What the exercise asks -> Find the line that contains "Viewport: 939px width, 656px height.". Copy it and every line after it to the end of the material below, exactly, with no pictures.

Data supplied ->
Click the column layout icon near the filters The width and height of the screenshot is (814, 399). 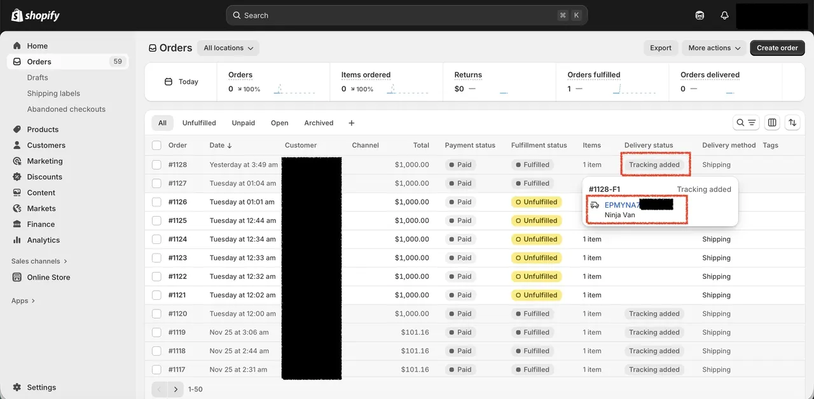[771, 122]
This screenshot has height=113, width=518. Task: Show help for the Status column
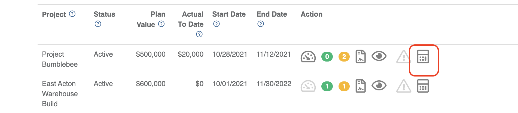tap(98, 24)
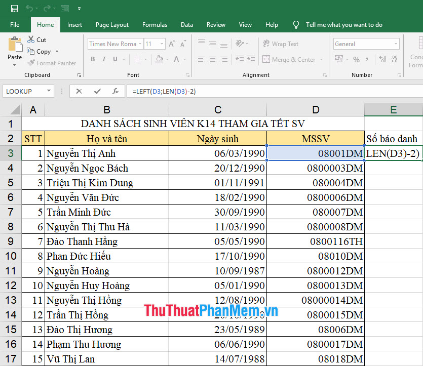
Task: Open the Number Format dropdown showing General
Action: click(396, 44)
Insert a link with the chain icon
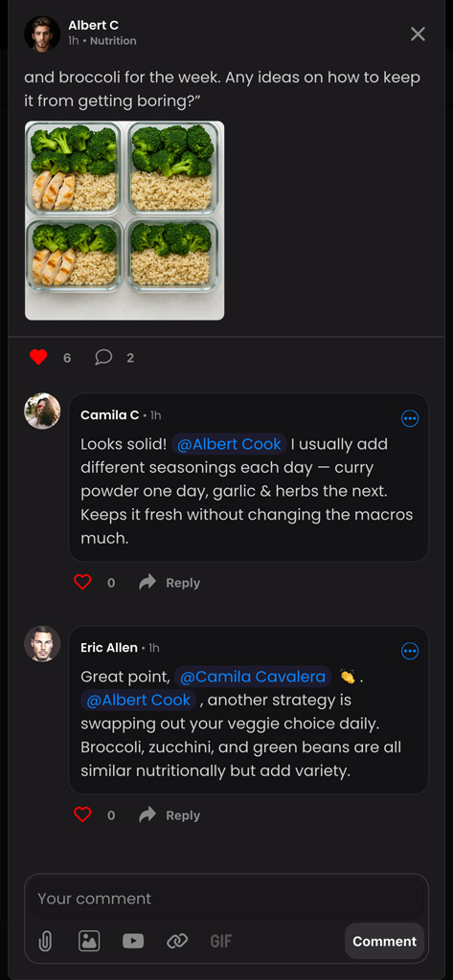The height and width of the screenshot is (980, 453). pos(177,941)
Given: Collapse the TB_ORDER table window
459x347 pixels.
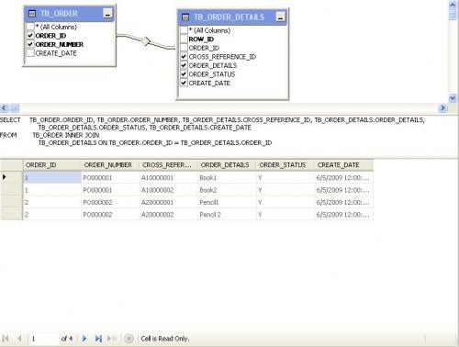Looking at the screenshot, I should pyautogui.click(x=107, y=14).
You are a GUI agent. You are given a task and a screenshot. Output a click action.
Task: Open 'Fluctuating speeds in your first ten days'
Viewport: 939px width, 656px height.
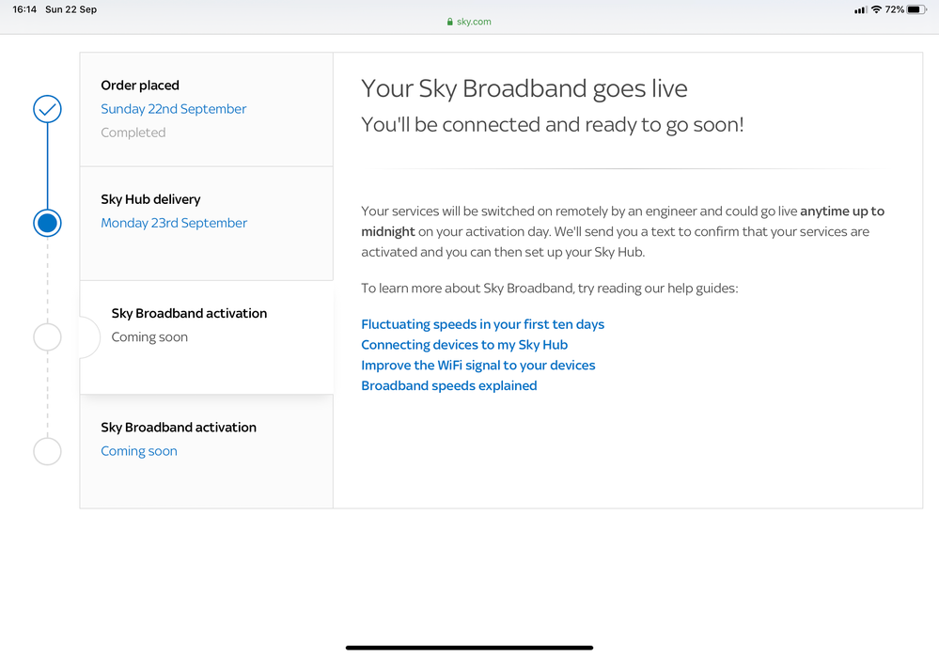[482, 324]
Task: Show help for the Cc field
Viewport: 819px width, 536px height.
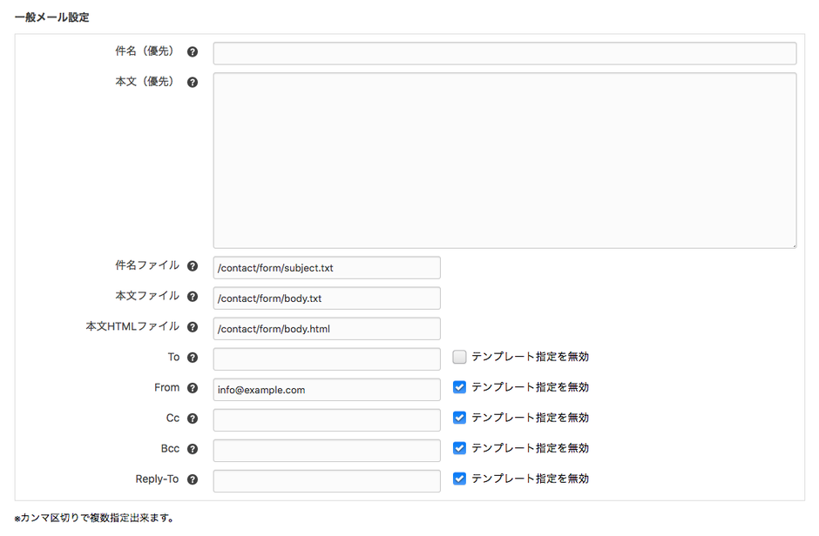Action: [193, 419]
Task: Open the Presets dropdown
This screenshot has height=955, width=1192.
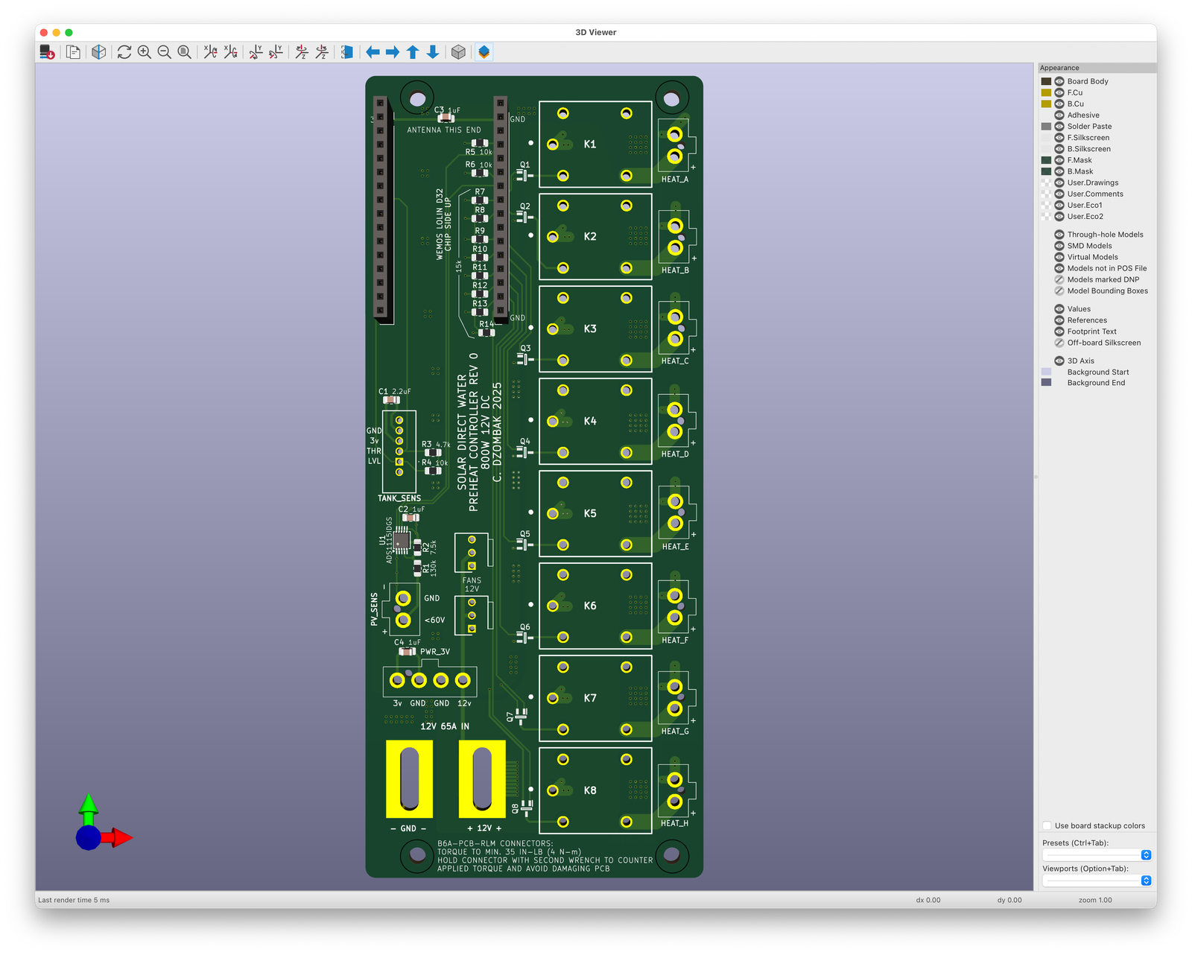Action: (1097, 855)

Output below ->
Viewport: 939px width, 656px height.
[482, 324]
Task: Show help for the Cc field
Viewport: 819px width, 536px height.
Action: [193, 419]
Task: Open the Presets dropdown
This screenshot has height=955, width=1192.
Action: (1097, 855)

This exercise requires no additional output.